By-elections between 2003 and 2007

Bexhill Sackville September 2004
A by-election took place in Bexhill Sackville on 9 September 2004 after the resignation of Conservative councillor Jean Hopkinson when she moved to New Zealand. The seat was held for the Conservatives by Graham Oliver with a majority of 184 votes over the Liberal Democrats.

Bexhill St Stephens
A by-election was held in Bexhill St Stephens on 29 September 2005 after the death of Conservative councillor William Clements.
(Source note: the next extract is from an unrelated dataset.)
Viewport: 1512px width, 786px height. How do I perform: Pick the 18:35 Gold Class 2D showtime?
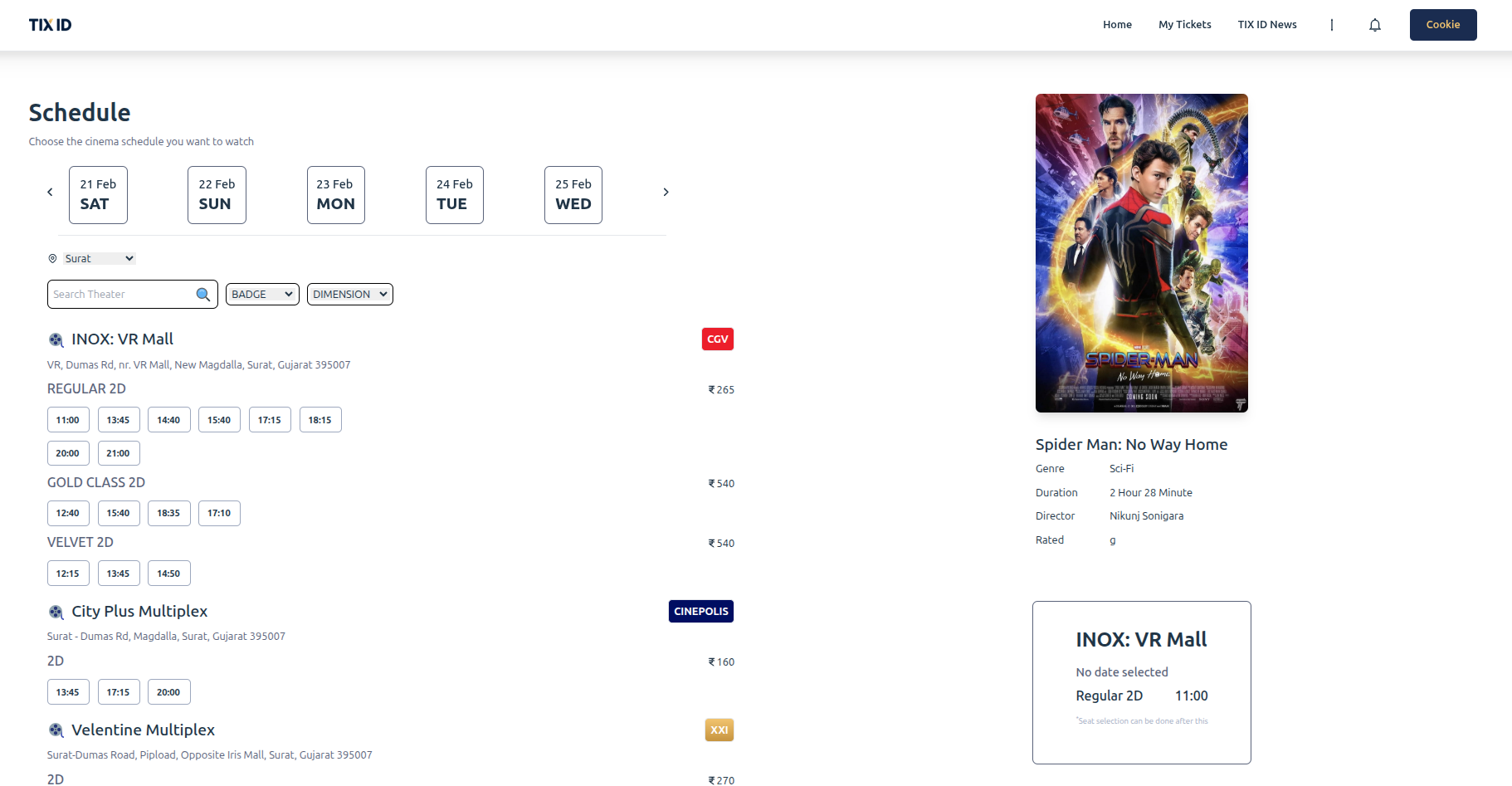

The seat was held for the Conservatives by Paul Lendon by a majority of 111 votes over the Liberal Democrats.

Ticehurst and Etchingham
A by-election was held in Ticehurst and Etchingham on 17 November 2005 after Conservative councillor John Potter moved away. The seat was held for the Conservatives by Robert Elliston with a majority of 367 votes over the Liberal Democrats.

Bexhill Kewhurst
A by-election was held in Bexhill Kewhurst on 4 May 2006 after Conservative councillor Martin Horscroft resigned from the council. The seat was held for the Conservatives by Martin Kenward with a majority of 616 votes over the Liberal Democrats.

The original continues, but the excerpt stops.